(Collected data entries)
┄┄┄┄┄┄┄┄┄┄┄┄┄┄┄┄┄┄┄┄

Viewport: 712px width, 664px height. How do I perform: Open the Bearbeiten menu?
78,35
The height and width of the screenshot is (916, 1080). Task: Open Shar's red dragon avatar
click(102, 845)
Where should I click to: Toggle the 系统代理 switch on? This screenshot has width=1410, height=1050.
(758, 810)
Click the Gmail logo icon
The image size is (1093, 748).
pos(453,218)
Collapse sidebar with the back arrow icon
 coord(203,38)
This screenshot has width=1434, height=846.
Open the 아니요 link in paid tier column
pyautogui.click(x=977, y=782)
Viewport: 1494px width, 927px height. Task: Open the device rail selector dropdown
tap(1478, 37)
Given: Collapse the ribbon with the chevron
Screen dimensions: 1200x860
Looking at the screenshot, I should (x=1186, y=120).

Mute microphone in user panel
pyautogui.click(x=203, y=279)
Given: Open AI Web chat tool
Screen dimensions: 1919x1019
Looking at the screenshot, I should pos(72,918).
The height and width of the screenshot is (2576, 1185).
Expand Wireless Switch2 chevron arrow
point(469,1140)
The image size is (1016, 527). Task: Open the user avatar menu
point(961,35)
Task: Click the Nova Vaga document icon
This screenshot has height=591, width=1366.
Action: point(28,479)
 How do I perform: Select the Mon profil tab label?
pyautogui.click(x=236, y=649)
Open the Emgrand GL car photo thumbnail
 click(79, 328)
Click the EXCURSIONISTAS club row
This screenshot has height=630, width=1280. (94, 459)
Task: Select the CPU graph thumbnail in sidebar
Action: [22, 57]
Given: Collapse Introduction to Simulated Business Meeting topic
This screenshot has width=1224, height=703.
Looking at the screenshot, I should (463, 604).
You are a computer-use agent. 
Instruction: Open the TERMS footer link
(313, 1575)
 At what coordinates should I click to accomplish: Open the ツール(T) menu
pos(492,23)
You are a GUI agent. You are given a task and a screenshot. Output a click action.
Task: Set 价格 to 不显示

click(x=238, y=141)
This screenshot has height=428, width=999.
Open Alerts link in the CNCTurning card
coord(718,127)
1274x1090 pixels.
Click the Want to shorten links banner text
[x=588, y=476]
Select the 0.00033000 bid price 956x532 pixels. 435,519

┄┄┄┄┄┄┄┄┄┄┄┄┄┄┄┄┄┄┄┄

Reproduce, word for word, every line starting at the line that contains "Click the EXCURSIONISTAS club row" and ending with the final line of the entries.

▶ _ANSWER AREA_:
Click the EXCURSIONISTAS club row
This screenshot has height=630, width=1280. (94, 459)
Task: Select the CPU graph thumbnail in sidebar
Action: [22, 57]
Given: Collapse Introduction to Simulated Business Meeting topic
This screenshot has width=1224, height=703.
Looking at the screenshot, I should (463, 604).
You are a computer-use agent. 
Instruction: Open the TERMS footer link
(313, 1575)
 At what coordinates should I click to accomplish: Open the ツール(T) menu
pos(492,23)
You are a GUI agent. You are given a task and a screenshot. Output a click action.
Task: Set 价格 to 不显示

click(x=238, y=141)
This screenshot has height=428, width=999.
Open Alerts link in the CNCTurning card
coord(718,127)
1274x1090 pixels.
Click the Want to shorten links banner text
[x=588, y=476]
Select the 0.00033000 bid price 956x532 pixels. 435,519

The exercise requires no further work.